Creating Captivating Stories

 An excellent example of a brand that has transitioned from a company-centric marketing approach to an experience-based one is Mazda. Russel Wager, Mazda’s VP of Marketing, described the key challenge of this new approach as “connect[ing] our products to an experience, an emotional value,” and finding “the story that does this for the audience we want to reach.”

Mazda chose to tell that story through narrative ads. One follows a protagonist from teen to empty-nester and another (embedded above) has individuals intimately describe how important motorsports are to them, where Mazda has a dominant presence. By framing the ads in a way that connects with people on a more intimate level, Mazda creates higher quality engagement amongst its fans and the comments on the above ad vouch for that.

  • “Love the film! Love the company! Love their cars! Love2drive! Anything, anywhere, anytime, but most of all in my Mazdas!!!” – Ken
  • “I love this video so much for that it shows genuine love.” – Alan
  • “Thank you, Mazda, for being my brand, now and forever. ” – DaedalusZero

 Empowering

The last key content element to maximize your marketing effectiveness with younger demographics is to make your content empowering, especially with women.
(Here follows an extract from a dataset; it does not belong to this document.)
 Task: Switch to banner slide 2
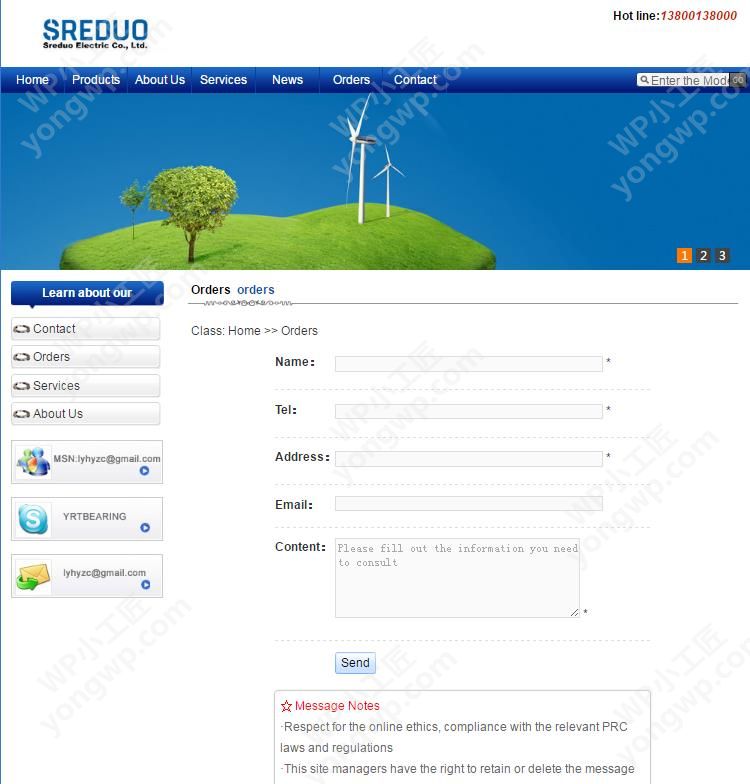pyautogui.click(x=703, y=256)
Over the next decade, women will control two-thirds of U.S. consumer wealth so creating content that appeals specifically to women is not optional.

Using YouTube and a three-minute long video “Dove Real Beauty Sketches,” Dove asked women to describe themselves to a forensic artist from behind a curtain and then compare the resulting sketches to reality. This campaign served to start a discussion on women’s self-image and has been viewed over 180 million times.
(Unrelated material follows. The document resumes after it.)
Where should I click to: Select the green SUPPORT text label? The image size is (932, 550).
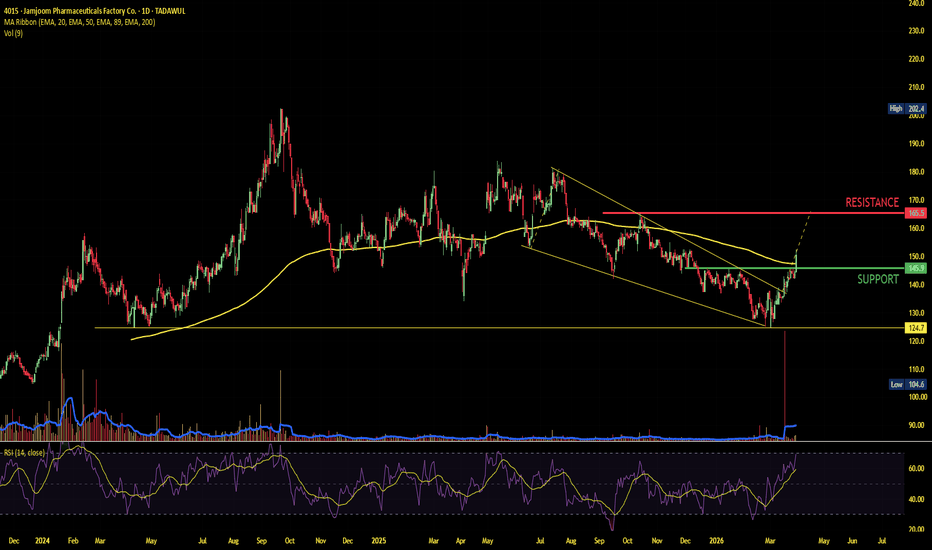878,281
Campaigns like Always’ #LikeAGirl and Nike’s #BetterForIt serve to empower more explicitly, by showing women competing in and training for sports. But whether it resembles Dove’s campaign or one like Nike’s #BetterForIt, it’s critical for brands to start embracing empowering content. Young women, aged 18 to 34, are 80% more likely to like, share, comment and subscribe to empowering content.

What It Comes Down To

It’s no longer enough for brands to try and let their product speak for itself. The youngest consumers are demanding products and brands that represents their values. To create that brand and deliver that value, you need to create content that captivates, is unique and is delivered through the digital mediums millennials use most, because those are the consumers that are going to control the purse strings going forward.